STORED RECORDS →
______
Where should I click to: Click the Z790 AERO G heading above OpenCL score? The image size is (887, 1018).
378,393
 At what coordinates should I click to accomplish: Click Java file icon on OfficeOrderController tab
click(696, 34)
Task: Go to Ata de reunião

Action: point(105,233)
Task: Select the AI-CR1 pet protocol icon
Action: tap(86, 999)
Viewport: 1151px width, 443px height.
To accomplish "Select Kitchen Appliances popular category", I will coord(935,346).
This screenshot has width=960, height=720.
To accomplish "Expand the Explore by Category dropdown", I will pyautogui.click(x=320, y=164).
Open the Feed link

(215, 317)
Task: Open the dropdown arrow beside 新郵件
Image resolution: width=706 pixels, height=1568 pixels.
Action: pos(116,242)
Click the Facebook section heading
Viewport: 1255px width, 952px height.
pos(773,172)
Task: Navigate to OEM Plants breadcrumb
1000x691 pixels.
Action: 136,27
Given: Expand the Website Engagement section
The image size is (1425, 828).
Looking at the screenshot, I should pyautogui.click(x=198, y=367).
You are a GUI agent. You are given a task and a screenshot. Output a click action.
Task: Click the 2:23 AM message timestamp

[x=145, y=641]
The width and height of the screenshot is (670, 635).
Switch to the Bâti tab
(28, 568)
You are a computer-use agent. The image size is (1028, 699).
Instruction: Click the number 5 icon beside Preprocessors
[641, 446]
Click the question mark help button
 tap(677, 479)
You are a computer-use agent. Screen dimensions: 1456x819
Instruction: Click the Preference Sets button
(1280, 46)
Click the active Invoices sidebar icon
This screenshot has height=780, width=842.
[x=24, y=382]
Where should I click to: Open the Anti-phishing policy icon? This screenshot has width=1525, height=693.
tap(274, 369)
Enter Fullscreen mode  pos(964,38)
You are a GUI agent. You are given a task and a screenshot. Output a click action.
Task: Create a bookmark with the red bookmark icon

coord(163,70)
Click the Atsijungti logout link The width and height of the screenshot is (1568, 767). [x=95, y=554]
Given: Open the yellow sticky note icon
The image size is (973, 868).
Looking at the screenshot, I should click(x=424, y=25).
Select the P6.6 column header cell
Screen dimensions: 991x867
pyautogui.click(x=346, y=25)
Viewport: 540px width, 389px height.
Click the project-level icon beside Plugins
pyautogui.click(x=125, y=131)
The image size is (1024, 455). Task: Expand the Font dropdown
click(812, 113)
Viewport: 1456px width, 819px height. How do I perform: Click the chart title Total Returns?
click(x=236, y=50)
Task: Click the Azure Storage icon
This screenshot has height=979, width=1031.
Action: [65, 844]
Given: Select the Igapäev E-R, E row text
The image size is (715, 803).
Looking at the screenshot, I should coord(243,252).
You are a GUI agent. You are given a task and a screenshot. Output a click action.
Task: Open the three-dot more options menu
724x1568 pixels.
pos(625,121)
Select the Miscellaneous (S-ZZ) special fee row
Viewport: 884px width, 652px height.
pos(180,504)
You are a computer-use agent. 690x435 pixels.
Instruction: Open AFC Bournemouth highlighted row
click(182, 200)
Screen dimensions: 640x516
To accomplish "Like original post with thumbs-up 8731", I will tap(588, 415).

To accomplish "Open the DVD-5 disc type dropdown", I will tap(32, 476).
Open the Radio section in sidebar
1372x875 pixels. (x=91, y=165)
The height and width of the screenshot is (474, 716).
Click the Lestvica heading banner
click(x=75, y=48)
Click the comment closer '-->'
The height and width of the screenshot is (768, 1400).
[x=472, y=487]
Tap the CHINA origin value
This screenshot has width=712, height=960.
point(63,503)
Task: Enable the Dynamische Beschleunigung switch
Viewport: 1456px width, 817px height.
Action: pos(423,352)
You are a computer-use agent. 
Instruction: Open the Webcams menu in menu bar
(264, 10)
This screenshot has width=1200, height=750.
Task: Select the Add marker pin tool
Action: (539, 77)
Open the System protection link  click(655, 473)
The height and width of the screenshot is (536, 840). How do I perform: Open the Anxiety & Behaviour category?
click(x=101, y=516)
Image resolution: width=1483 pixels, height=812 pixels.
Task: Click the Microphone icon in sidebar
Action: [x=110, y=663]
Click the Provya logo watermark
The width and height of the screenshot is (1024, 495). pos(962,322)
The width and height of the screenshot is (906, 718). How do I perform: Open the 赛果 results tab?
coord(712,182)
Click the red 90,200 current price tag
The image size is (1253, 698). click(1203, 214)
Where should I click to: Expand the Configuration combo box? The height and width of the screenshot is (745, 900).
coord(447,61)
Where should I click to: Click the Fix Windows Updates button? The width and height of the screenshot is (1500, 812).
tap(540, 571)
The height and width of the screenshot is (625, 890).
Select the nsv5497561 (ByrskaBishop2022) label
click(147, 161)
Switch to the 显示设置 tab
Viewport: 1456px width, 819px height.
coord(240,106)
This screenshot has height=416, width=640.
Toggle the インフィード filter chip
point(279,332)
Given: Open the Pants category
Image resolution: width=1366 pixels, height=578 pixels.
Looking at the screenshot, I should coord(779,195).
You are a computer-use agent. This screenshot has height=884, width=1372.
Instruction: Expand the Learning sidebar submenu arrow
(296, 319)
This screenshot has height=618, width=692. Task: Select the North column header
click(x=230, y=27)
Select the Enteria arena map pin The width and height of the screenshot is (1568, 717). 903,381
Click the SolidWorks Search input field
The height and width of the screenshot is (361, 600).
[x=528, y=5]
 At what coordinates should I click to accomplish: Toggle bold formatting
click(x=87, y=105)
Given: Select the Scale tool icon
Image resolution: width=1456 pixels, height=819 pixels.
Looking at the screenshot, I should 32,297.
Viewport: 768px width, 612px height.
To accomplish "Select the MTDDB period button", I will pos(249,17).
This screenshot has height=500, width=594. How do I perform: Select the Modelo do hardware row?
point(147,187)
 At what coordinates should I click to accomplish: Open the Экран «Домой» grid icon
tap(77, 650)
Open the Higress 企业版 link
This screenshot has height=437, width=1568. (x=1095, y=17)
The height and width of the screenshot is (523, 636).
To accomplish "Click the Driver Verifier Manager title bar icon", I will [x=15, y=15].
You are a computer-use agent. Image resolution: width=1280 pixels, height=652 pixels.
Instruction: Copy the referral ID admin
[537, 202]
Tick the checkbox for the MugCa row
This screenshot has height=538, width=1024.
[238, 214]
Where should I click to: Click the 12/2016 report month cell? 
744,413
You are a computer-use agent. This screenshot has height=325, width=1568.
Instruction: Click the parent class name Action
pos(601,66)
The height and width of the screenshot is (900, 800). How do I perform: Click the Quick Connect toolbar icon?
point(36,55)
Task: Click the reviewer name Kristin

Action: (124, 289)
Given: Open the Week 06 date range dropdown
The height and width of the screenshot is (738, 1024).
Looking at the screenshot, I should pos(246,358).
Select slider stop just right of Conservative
______
YOUR TASK →
Could you update all of the lines above so that "computer-use agent" becomes "desktop assistant" everywhere it occurs, with nothing else changed?

FINISHED ANSWER →
Where should I click to: Click the Z790 AERO G heading above OpenCL score? The image size is (887, 1018).
378,393
 At what coordinates should I click to accomplish: Click Java file icon on OfficeOrderController tab
click(696, 34)
Task: Go to Ata de reunião

Action: point(105,233)
Task: Select the AI-CR1 pet protocol icon
Action: tap(86, 999)
Viewport: 1151px width, 443px height.
To accomplish "Select Kitchen Appliances popular category", I will coord(935,346).
This screenshot has width=960, height=720.
To accomplish "Expand the Explore by Category dropdown", I will pyautogui.click(x=320, y=164).
Open the Feed link

(215, 317)
Task: Open the dropdown arrow beside 新郵件
Image resolution: width=706 pixels, height=1568 pixels.
Action: pos(116,242)
Click the Facebook section heading
Viewport: 1255px width, 952px height.
pos(773,172)
Task: Navigate to OEM Plants breadcrumb
1000x691 pixels.
Action: 136,27
Given: Expand the Website Engagement section
The image size is (1425, 828).
Looking at the screenshot, I should pyautogui.click(x=198, y=367).
You are a GUI agent. You are given a task and a screenshot. Output a click action.
Task: Click the 2:23 AM message timestamp

[x=145, y=641]
The width and height of the screenshot is (670, 635).
Switch to the Bâti tab
(28, 568)
You are a desktop assistant. The image size is (1028, 699).
Instruction: Click the number 5 icon beside Preprocessors
[641, 446]
Click the question mark help button
 tap(677, 479)
You are a desktop assistant. Screen dimensions: 1456x819
Instruction: Click the Preference Sets button
(1280, 46)
Click the active Invoices sidebar icon
This screenshot has height=780, width=842.
[x=24, y=382]
Where should I click to: Open the Anti-phishing policy icon? This screenshot has width=1525, height=693.
tap(274, 369)
Enter Fullscreen mode  pos(964,38)
You are a GUI agent. You are given a task and a screenshot. Output a click action.
Task: Create a bookmark with the red bookmark icon

coord(163,70)
Click the Atsijungti logout link The width and height of the screenshot is (1568, 767). [x=95, y=554]
Given: Open the yellow sticky note icon
The image size is (973, 868).
Looking at the screenshot, I should click(x=424, y=25).
Select the P6.6 column header cell
Screen dimensions: 991x867
pyautogui.click(x=346, y=25)
Viewport: 540px width, 389px height.
Click the project-level icon beside Plugins
pyautogui.click(x=125, y=131)
The image size is (1024, 455). Task: Expand the Font dropdown
click(812, 113)
Viewport: 1456px width, 819px height. How do I perform: Click the chart title Total Returns?
click(x=236, y=50)
Task: Click the Azure Storage icon
This screenshot has height=979, width=1031.
Action: [65, 844]
Given: Select the Igapäev E-R, E row text
The image size is (715, 803).
Looking at the screenshot, I should coord(243,252).
You are a GUI agent. You are given a task and a screenshot. Output a click action.
Task: Open the three-dot more options menu
724x1568 pixels.
pos(625,121)
Select the Miscellaneous (S-ZZ) special fee row
Viewport: 884px width, 652px height.
pos(180,504)
You are a desktop assistant. 690x435 pixels.
Instruction: Open AFC Bournemouth highlighted row
click(182, 200)
Screen dimensions: 640x516
To accomplish "Like original post with thumbs-up 8731", I will tap(588, 415).

To accomplish "Open the DVD-5 disc type dropdown", I will tap(32, 476).
Open the Radio section in sidebar
1372x875 pixels. (x=91, y=165)
The height and width of the screenshot is (474, 716).
Click the Lestvica heading banner
click(x=75, y=48)
Click the comment closer '-->'
The height and width of the screenshot is (768, 1400).
[x=472, y=487]
Tap the CHINA origin value
This screenshot has width=712, height=960.
point(63,503)
Task: Enable the Dynamische Beschleunigung switch
Viewport: 1456px width, 817px height.
Action: pos(423,352)
You are a desktop assistant. 
Instruction: Open the Webcams menu in menu bar
(264, 10)
This screenshot has width=1200, height=750.
Task: Select the Add marker pin tool
Action: (539, 77)
Open the System protection link  click(655, 473)
The height and width of the screenshot is (536, 840). How do I perform: Open the Anxiety & Behaviour category?
click(x=101, y=516)
Image resolution: width=1483 pixels, height=812 pixels.
Task: Click the Microphone icon in sidebar
Action: [x=110, y=663]
Click the Provya logo watermark
The width and height of the screenshot is (1024, 495). pos(962,322)
The width and height of the screenshot is (906, 718). How do I perform: Open the 赛果 results tab?
coord(712,182)
Click the red 90,200 current price tag
The image size is (1253, 698). click(1203, 214)
Where should I click to: Expand the Configuration combo box? The height and width of the screenshot is (745, 900).
coord(447,61)
Where should I click to: Click the Fix Windows Updates button? The width and height of the screenshot is (1500, 812).
tap(540, 571)
The height and width of the screenshot is (625, 890).
Select the nsv5497561 (ByrskaBishop2022) label
click(147, 161)
Switch to the 显示设置 tab
Viewport: 1456px width, 819px height.
coord(240,106)
This screenshot has height=416, width=640.
Toggle the インフィード filter chip
point(279,332)
Given: Open the Pants category
Image resolution: width=1366 pixels, height=578 pixels.
Looking at the screenshot, I should coord(779,195).
You are a desktop assistant. This screenshot has height=884, width=1372.
Instruction: Expand the Learning sidebar submenu arrow
(296, 319)
This screenshot has height=618, width=692. Task: Select the North column header
click(x=230, y=27)
Select the Enteria arena map pin The width and height of the screenshot is (1568, 717). 903,381
Click the SolidWorks Search input field
The height and width of the screenshot is (361, 600).
[x=528, y=5]
 At what coordinates should I click to accomplish: Toggle bold formatting
click(x=87, y=105)
Given: Select the Scale tool icon
Image resolution: width=1456 pixels, height=819 pixels.
Looking at the screenshot, I should 32,297.
Viewport: 768px width, 612px height.
To accomplish "Select the MTDDB period button", I will pos(249,17).
This screenshot has height=500, width=594. How do I perform: Select the Modelo do hardware row?
point(147,187)
 At what coordinates should I click to accomplish: Open the Экран «Домой» grid icon
tap(77, 650)
Open the Higress 企业版 link
This screenshot has height=437, width=1568. (x=1095, y=17)
The height and width of the screenshot is (523, 636).
To accomplish "Click the Driver Verifier Manager title bar icon", I will [x=15, y=15].
You are a desktop assistant. Image resolution: width=1280 pixels, height=652 pixels.
Instruction: Copy the referral ID admin
[537, 202]
Tick the checkbox for the MugCa row
This screenshot has height=538, width=1024.
[238, 214]
Where should I click to: Click the 12/2016 report month cell? 
744,413
You are a desktop assistant. This screenshot has height=325, width=1568.
Instruction: Click the parent class name Action
pos(601,66)
The height and width of the screenshot is (900, 800). How do I perform: Click the Quick Connect toolbar icon?
point(36,55)
Task: Click the reviewer name Kristin

Action: (124, 289)
Given: Open the Week 06 date range dropdown
The height and width of the screenshot is (738, 1024).
Looking at the screenshot, I should pos(246,358).
Select slider stop just right of Conservative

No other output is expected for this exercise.